Creo que un Director Creativo tiene que ser ante todo un experto en comunicación. Así que leo bastantes libros sobre marketing. Para generar ideas, primero hay que entender qué significa una marca, saber qué territorio ocupa, interpretar las necesidades y deseos del consumidor o conocer cómo funcionan los medios nuevos y los medios viejos. El mito del creativo friki y atormentado que inventa ideas alocadas mientras juega a videojuegos, viste camisetas reivindicativas y calza unas Converse All-Star no va conmigo (aunque a veces yo también calzo unas All-Star). Así que me dedico a leer libros de marketing para conocer en profundidad cómo funciona esto, y luego busco la inspiración en la calle, en los bares, en los blogs, en Spotify, compitiendo en un Triatlón o atravesando el desierto de Marruecos.

Uno de mis libros favoritos es “Verdades y mentiras de la publicidad: el arte de la planificación de cuentas”, de Jon Steel. Las reflexiones de Steel están escritas en 1998, cuando Internet aún estaba en pañales. Y sin embargo, Steel ya hablaba de marcas que “dialogan” y “conversan” con el consumidor.  Sin Facebook. Sin Twitter. Sin Instagram. La base de un diálogo no se asienta sobre la existencia de dos personas que hablan. Yo podría sentarme frente a Pedro J. Ramírez y contarle mi entrenamiento para un Triatlón mientras él me explica las sensaciones que siente cuando escucha interpretar una ópera de Wagner. Pero eso no sería un diálogo. Si quisiera mantener un diálogo con él (cosa que a priori considero improbable) pensaría: ¿qué puedo contarle yo a este tío para que conectemos y podamos mantener una conversación provechosa para ambos? La base de un diálogo es la empatía. La capacidad para hablar de algo relevante para el otro, utilizando el tono adecuado. No importa si es por WhatsApp, paloma mensajera, avión de papel, vídeo en VHS, post-it, spot o telegrama. Así que volviendo a mi reflexión inicial sobre las redes sociales, la tecnología ayuda, pero sólo si primero has hecho un ejercicio de empatía para-con la otra persona.

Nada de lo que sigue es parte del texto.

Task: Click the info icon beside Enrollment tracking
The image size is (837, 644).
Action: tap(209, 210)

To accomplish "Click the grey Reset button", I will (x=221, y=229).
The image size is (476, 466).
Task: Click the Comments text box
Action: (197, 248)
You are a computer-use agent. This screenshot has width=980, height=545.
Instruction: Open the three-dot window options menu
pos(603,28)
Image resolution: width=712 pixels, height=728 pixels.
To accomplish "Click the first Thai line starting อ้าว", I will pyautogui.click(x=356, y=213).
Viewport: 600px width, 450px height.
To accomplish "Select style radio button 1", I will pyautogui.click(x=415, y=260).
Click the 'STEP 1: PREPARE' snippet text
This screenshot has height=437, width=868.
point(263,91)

Steel concedía mucha importancia a esa parte. Aunque dirige investigaciones millonarias, cree que hay que dejar margen para que la instuición y la interpretación actúen. Porque la comunicación no es una ciencia exacta. Si hiciéramos lo que nos dictan las investigaciones, al final todas las marcas serían iguales (a veces parece que lo son). Es decir, todas las conversaciones serían las mismas. Cuanto mayor sea la aproximación al consumidor, más útil será el diálogo con la marca. Tal vez no “hablen” en el sentido literal de la palabra. Pero si el tema que ponemos sobre la mesa es capaz de generar reacciones en el consumidor (contesta, se identifica, se emociona, desea, odioa, ama, compra….) se empiezan a generar conexiones. La partida ha comenzado.

La creatividad publicitaria va de eso. De crear “artefactos” que generen conexiones entre la marca y el consumidor. Esos artefactos pueden tener forma de tweet, de spot, de experiencia, de gráfica, de nuevo producto, o de todos ellos al mismo tiempo. Historias que aparecen en el momento indicado para resolver un problema concreto a unos consumidores a unas personas que tienen sentimientos, ilusiones y motivaciones. Nombres y apellidos. Sueños y frustraciones. Dias alegres y días tristes. Como tú y como yo.